SFIAAFF: Grain in the Ear
If you think your life is bad, Grain in the Ear, the story of an ethnic-Korean kimchee peddler living in China, will either put your own misery in perspective or overwhelm you with the bleakness of grinding poverty, the Sisyphean nature of our existence and the realization that most people suck. We hope it's the former but after watching Grain in the Ear, we were ready to just crawl off to some quiet corner of the Kabuki Theatre and lie down quietly to wait to die.
The film festival representative who introduced this movie described it as "challenging," which we think may just be a euphemism for slow--but not in a bad way. If you're used to the fast paced story lines and quick cuts of conventional moving-making, prepare yourself for something completely different. The life of a single-mother and her son unfolds very slowly in a rural corner of China untouched by the current economic revival .
SFist MiHi Ahn, contributing
People move languorously in this movie walking at the most leisurely pace with their arms practically motionless at their sides.
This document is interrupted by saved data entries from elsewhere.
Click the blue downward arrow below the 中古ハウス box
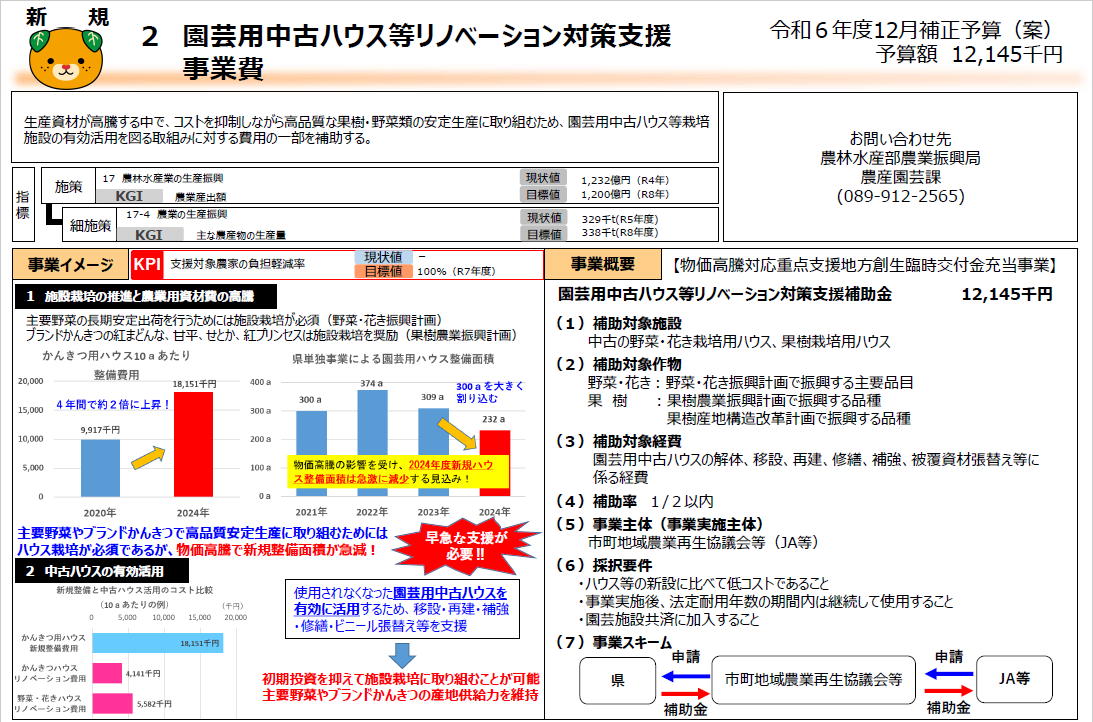 coord(402,653)
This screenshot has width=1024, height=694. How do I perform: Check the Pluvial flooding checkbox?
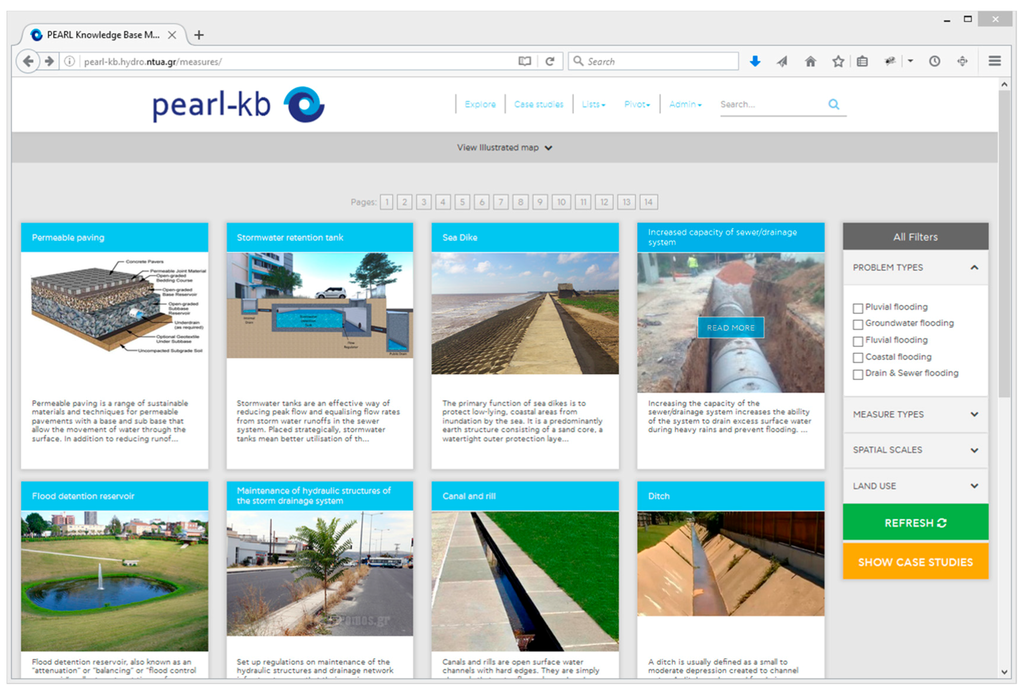(x=858, y=308)
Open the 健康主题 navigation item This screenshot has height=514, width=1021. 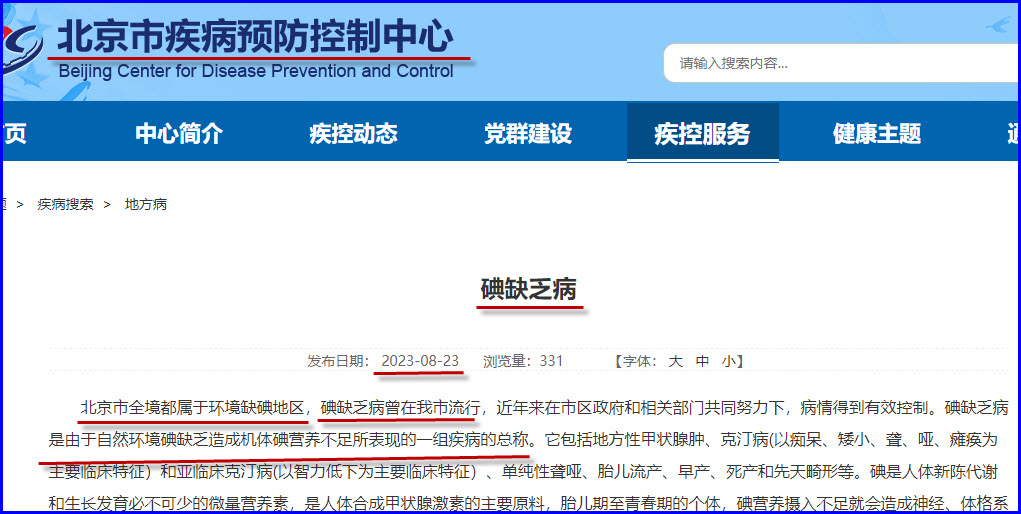[x=877, y=134]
Even dialogue is used sparingly as if the characters don't have the energy to expend on speaking any but the most necessary words.
Watching a kissing scene in the movie where two people stood listlessly pressed together looking for all purposes like they were patiently trying to help each other work food out of their teeth, we wondered if maybe we'd all been porno-ized by Western cinema and that maybe, yes, sex was just another miserable chore. The camera pauses on the shot of the man with his limp penis in all its sad glory an inordinately long time andwe've never seen a man who's about to get lucky for the first time with a woman he's been pursuing look so sad and quite frankly, not at all ready. We kept thinking, "Why bother? Go home and swallow some rat poison."
We were pulling for the patient kimchee seller even though everything that seems like it could be good turns out bad. The ending is not surprising but considering the context of her life, tragedy is a relative term.